EXCERPTED PASSAGE:
----

You Can Always Go to Gold

For five millennia, gold has stood for money and maintained its purchasing power over time. Gold, above all else, is an accepted standard of value that seldom depreciates. In fact, an ounce of gold has maintained the approximate same value since pax romana.

An ounce of gold has always been able to purchase fine set of clothes. If you look at what an ounce of gold bought 100 years ago, it bought a nice set of clothes. Today $880 -- the current price of an ounce of gold -- still buys a fine set of clothes.

Given the volatile market, gold and its consistency in value is a reassuring investment. Gold is in about the fifth inning of a bullish cycle. The good news is that the gold market hasn't reached its full appreciation. You still have time to catch some upside and insulate your net worth.

----

DATASET EXTRACT:
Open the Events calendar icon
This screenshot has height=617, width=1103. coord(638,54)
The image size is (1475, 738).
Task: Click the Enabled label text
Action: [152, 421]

----

REQUIRED WORK: Please say whether each of these statements agrees with the gold article, answering yes or no and quoting the words that decide it: (a) gold has stood for money for five millennia; (b) gold is in about the seventh inning of a bullish cycle; (c) the gold market has already reached its full appreciation.

TASK ANSWER:
(a) Yes: "For five millennia, gold has stood for money"
(b) No: "Gold is in about the fifth inning of a bullish cycle."
(c) No: "the gold market hasn't reached its full appreciation"